Dovrà riuscire ad entrare nel mondo degli adolescenti, adottandone il linguaggio, le abitudini, anche il gusto del rischio e la voglia di mettersi nei guai, salvo poi a saperne cavare fuori tutti quanti in forza della migliore esperienza e capacità di giudizio.
Dovrà soprattutto cogliere le occasioni di verifica, perché da ogni esperienza, anche da quelle negative, si possano trarre indicazioni utili per il futuro e quindi, poco per volta, si possa costruire un progetto di crescita per il gruppo e per ogni singolo componente.

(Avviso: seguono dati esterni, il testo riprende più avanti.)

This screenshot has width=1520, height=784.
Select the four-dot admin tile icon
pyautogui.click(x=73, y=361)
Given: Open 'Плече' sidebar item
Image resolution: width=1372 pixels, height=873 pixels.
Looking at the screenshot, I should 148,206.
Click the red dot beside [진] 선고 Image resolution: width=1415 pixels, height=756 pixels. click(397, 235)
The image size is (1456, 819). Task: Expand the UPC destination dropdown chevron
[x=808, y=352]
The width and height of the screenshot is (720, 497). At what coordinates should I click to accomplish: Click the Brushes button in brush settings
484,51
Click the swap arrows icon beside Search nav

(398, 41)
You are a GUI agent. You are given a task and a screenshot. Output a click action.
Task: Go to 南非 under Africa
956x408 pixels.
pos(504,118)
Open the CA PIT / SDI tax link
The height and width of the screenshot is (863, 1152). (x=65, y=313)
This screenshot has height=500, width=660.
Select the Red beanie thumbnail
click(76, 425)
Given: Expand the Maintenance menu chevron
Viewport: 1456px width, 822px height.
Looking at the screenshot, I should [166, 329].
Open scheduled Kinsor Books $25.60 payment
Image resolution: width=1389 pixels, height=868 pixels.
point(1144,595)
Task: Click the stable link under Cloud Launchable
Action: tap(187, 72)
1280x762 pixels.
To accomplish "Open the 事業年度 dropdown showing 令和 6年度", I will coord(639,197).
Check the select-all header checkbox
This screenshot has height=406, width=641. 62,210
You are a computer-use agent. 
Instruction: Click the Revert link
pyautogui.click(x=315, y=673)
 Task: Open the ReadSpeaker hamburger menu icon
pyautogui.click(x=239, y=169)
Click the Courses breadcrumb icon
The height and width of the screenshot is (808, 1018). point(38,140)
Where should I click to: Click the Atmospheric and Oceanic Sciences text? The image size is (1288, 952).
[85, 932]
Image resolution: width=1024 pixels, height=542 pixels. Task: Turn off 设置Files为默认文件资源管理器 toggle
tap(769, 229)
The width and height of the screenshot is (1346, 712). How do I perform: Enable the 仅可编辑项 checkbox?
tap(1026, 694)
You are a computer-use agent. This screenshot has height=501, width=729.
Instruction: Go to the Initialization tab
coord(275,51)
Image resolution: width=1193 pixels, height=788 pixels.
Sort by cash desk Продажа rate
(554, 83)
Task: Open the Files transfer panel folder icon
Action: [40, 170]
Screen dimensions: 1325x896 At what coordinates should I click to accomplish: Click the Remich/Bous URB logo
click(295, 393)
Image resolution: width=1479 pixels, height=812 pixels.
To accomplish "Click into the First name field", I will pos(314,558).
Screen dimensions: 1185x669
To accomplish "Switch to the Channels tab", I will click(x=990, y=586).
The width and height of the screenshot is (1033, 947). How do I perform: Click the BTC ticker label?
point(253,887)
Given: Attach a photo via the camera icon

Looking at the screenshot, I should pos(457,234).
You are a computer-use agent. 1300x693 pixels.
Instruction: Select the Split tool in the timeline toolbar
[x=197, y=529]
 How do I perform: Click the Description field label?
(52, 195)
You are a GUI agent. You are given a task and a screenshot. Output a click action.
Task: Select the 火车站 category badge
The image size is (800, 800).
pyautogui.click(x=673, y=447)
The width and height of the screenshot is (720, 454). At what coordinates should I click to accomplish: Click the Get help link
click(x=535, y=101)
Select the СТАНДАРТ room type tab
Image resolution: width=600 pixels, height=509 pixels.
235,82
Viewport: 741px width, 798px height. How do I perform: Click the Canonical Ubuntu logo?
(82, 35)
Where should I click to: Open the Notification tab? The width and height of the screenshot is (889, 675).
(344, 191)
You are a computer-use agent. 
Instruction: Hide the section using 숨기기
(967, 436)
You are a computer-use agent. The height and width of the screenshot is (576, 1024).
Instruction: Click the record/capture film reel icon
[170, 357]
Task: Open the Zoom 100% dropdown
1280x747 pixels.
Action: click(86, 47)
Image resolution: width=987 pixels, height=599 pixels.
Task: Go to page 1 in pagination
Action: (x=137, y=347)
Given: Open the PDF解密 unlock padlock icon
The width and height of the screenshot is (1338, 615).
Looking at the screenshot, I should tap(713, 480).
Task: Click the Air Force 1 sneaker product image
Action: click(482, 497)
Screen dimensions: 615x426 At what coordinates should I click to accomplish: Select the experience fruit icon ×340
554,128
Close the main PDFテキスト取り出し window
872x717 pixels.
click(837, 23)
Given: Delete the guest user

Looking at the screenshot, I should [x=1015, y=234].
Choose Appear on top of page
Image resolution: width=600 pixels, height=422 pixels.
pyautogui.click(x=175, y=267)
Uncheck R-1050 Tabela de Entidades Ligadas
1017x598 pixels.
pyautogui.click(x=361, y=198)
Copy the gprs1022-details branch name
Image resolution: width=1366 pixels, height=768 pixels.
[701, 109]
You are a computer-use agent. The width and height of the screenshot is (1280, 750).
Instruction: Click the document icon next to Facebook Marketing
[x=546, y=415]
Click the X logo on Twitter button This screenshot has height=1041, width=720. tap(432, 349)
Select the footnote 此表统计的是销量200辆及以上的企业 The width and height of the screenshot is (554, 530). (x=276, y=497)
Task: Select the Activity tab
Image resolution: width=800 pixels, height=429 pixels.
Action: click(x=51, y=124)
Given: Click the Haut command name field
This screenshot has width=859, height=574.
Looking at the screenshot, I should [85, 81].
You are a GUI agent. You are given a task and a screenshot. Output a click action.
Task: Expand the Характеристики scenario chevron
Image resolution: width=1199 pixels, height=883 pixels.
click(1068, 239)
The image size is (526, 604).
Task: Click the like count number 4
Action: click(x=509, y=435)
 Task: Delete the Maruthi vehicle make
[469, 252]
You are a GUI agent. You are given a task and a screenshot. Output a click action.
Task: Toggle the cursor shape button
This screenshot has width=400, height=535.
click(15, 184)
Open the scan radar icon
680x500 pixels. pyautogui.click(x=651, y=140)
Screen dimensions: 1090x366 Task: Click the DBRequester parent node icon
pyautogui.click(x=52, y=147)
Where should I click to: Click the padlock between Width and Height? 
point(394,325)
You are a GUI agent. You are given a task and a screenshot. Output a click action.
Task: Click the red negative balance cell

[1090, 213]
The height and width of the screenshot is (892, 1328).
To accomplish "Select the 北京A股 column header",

Un ruolo di questo genere può essere giocato da un insegnante particolarmente attento e disponibile, dal giovane viceparroco fra i ragazzi dell’oratorio, dall’allenatore della squadra sportiva, purché non accecato dall’agonismo, dall’animatore del gruppo parrocchiale, da qualsiasi adulto disposto a mettersi al servizio dei ragazzi con un cuore pulito e una mente fantasiosa.
L’adolescenza infatti non è solo l’età difficile della crescita, ma è anche l’età meravigliosa dei sogni.
È il periodo della vita in cui i giochi non sono ancora fatti, in cui tutte le porte sono ancora aperte, in cui la fantasia più folle, chissà, potrebbe anche verificarsi.
L’adulto che voglia dare una testimonianza accettabile deve rimanere un pochino adolescente, deve coltivare nel profondo del suo cuore un granello di splendida follia che assicuri che i suoi sogni non moriranno mai.